Extract provided —
* * *

From: Greg Kroah-Hartman <gregkh@linuxfoundation.org>
To: linux-kernel@vger.kernel.org
Cc: Greg Kroah-Hartman <gregkh@linuxfoundation.org>,
stable@vger.kernel.org,
Rainer Weikusat <rweikusat@mobileactivedefense.com>,
Jason Baron <jbaron@akamai.com>,
"David S. Miller" <davem@davemloft.net>
Subject: [PATCH 3.14 01/47] unix: avoid use-after-free in ep_remove_wait_queue
Date: Wed, 20 Jan 2016 14:00:33 -0800 [thread overview]
Message-ID: <20160120215507.817355776@linuxfoundation.org> (raw)
In-Reply-To: <20160120215507.575738941@linuxfoundation.org>
3.14-stable review patch. If anyone has any objections, please let me know.
------------------
From: Rainer Weikusat <rweikusat@mobileactivedefense.com>
[ Upstream commit 7d267278a9ece963d77eefec61630223fce08c6c ]
Rainer Weikusat <rweikusat@mobileactivedefense.com> writes:
An AF_UNIX datagram socket being the client in an n:1 association with
some server socket is only allowed to send messages to the server if the
receive queue of this socket contains at most sk_max_ack_backlog
datagrams. This implies that prospective writers might be forced to go
to sleep despite none of the message presently enqueued on the server
receive queue were sent by them. In order to ensure that these will be
woken up once space becomes again available, the present unix_dgram_poll
routine does a second sock_poll_wait call with the peer_wait wait queue
of the server socket as queue argument (unix_dgram_recvmsg does a wake
up on this queue after a datagram was received). This is inherently
problematic because the server socket is only guaranteed to remain alive
for as long as the client still holds a reference to it. In case the
connection is dissolved via connect or by the dead peer detection logic
in unix_dgram_sendmsg, the server socket may be freed despite "the
polling mechanism" (in particular, epoll) still has a pointer to the
corresponding peer_wait queue. There's no way to forcibly deregister a
wait queue with epoll.

* * *

Exercise directions —
Answer these questions from the patch email:
1. Which stable kernel series is this review patch for?
2. What does unix_dgram_recvmsg do after a datagram was received?
3. Is there a way to forcibly deregister a wait queue with epoll?
The rows that follow come from a separate source, not from the patch email.

Recorded data —
* * *

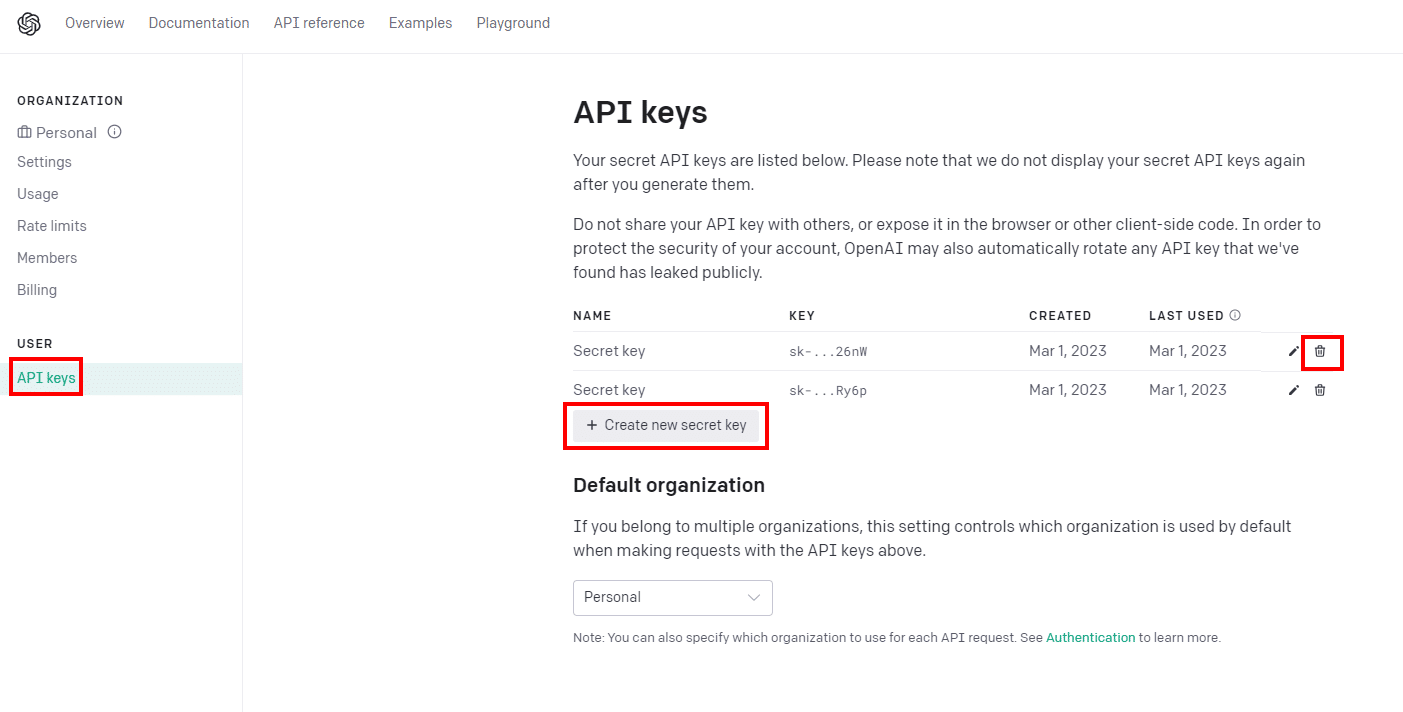
Task: Open the Examples page
Action: point(420,23)
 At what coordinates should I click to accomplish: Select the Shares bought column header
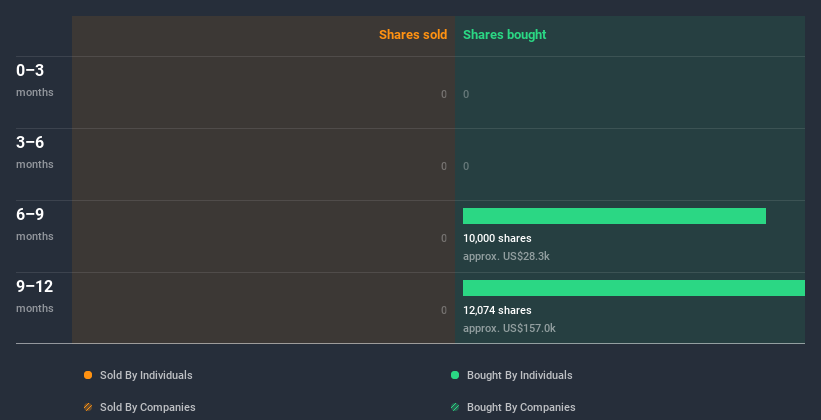(504, 35)
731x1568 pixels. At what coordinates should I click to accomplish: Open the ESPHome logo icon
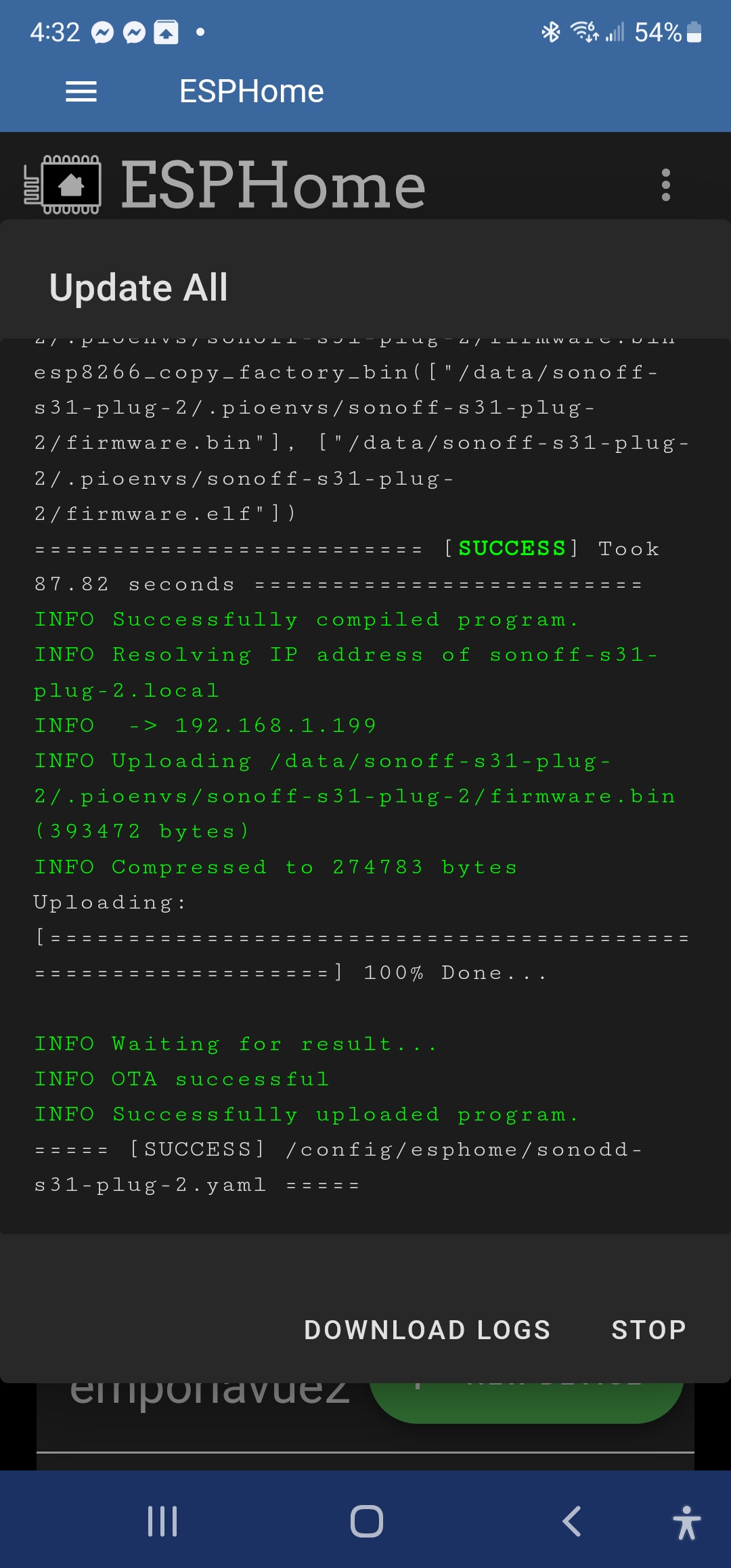(x=71, y=184)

* * *

The solution —
1. The 3.14 stable series.
2. It does a wake up on the peer_wait wait queue of the server socket.
3. No, there is no way to do that.